Sugi Takuma, Oyama Takuji, Morikawa Kosuke, Jingami Hisato
Department of Molecular Biology, Biomolecular Engineering Research Institute (BERI), 6-2-3, Furuedai, Suita, Osaka 565-0874, Japan.
Biochem Biophys Res Commun. 2008 Feb 8;366(2):373-8. doi: 10.1016/j.bbrc.2007.11.138. Epub 2007 Dec 4.
Lipid-mediated regulatory mechanism of the C-terminal ligand binding to PDZ domains is not fully understood, despite their roles in subcellular organization. Here, we provide structural insights into the phosphatidylinositol 4,5-bisphosphate (PIP(2)) recognition mode of a PDZ domain, as revealed from the crystal structure of the phosphate-bound PDZ domain. Two adjacent phosphate ions bind to the basic residues close to the amino terminus of the alpha2 helix in the Tamalin PDZ domain, reflecting an interaction mode of the two phosphate groups of PIP(2). Based on the observed location of the two phosphate molecules within the PDZ domain, we built the docking model of PIP(2) with the PDZ domain of the well-known PIP(2)-binding protein, syntenin-1. This model suggests that the hydrophobic diacylglycerol group of PIP(2) could contact the ligand-binding groove of the PDZ domain. These structural features well explain biological phenomena, which were previously reported for the PIP(2)-mediated PDZ ligand-binding regulation.

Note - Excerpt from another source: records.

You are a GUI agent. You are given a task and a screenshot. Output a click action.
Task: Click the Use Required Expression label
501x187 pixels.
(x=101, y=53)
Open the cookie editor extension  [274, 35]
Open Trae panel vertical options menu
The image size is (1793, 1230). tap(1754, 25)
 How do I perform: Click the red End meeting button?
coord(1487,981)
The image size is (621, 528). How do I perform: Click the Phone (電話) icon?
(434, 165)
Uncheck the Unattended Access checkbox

尽管脂质介导的C末端配体与PDZ结构域结合的调节机制在亚细胞组织中发挥作用,但其尚未完全被理解。在这里,我们通过磷酸结合的PDZ结构域的晶体结构,揭示了PDZ结构域对磷脂酰肌醇4,5 - 二磷酸(PIP(2))的识别模式的结构见解。两个相邻的磷酸离子与Tamalin PDZ结构域中α2螺旋氨基末端附近的碱性残基结合,反映了PIP(2)的两个磷酸基团的相互作用模式。基于在PDZ结构域内观察到的两个磷酸分子的位置,我们构建了PIP(2)与著名的PIP(2)结合蛋白syntenin-1的PDZ结构域的对接模型。该模型表明,PIP(2)的疏水二酰基甘油基团可以与PDZ结构域的配体结合凹槽接触。这些结构特征很好地解释了先前报道的PIP(2)介导的PDZ配体结合调节的生物学现象。